Putative lava tube sky lights and cave-like features have been identified on Mars based on orbital imagery. On Earth, lava tube caves are ubiquitous in terrestrial basaltic flows, offer constant, temperate environments, and provide sources of shelter and water. In caves, both secondary mineral precipitation and microbial growth are protected by stable physico-chemical conditions, and traces of microbial life (biosignatures) may be better preserved in minerals. We are beginning a study of the microbial diversity and its relation to secondary mineralogy at the Lava Beds National Monument (LABE) in N California, situated on the NE flank of the Medicine Lake Volcano. Notable features observed in this study include (1) a gold-colored, hydrophobic biofilm that exhibits a metallic-like appearance produced by countless water droplets beaded upon its surface, and (2) abundant fractures in the cave walls outlined by secondary mineral phases and/or microbialites. LABE caves typically show features of undersaturated and saturated areas, reflecting changes in depth beneath the vadose zone; we are using stable major and trace element data and O and H isotopes to constrain cave hydrology. Preliminary water signatures indicate an evolved rock-water interaction, and cation values have a pronounced basaltic fingerprint. Surface waters have substantially lower total dissolved solids (TDS) than ground (well) waters and water sampled inside caves, consistent with the hypothesis that meteoric water reacts with the surrounding mineral phases as it passes through the vadose zone. Preliminary water chemistry analyses from two caves, sampled during an initial visit, record variations that may mirror different water sources, dilution, flow path length, and temperature variations. The various secondary minerals postulated to precipitate are sulfates and carbonates such as hydromagnesite and epsomite.
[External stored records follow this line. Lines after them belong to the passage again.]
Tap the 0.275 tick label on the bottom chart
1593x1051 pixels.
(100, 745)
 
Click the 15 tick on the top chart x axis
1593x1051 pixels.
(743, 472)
Nitrate concentrations were high in some of the waters. Different major and trace element concentrations in the waters sampled are consistent with the variations in path length from the surface to the cave interiors as well as the different ages of the host lava flows. Older flows would have thicker, more mature soil horizons, resulting in water with higher concentrations of dissolved solids.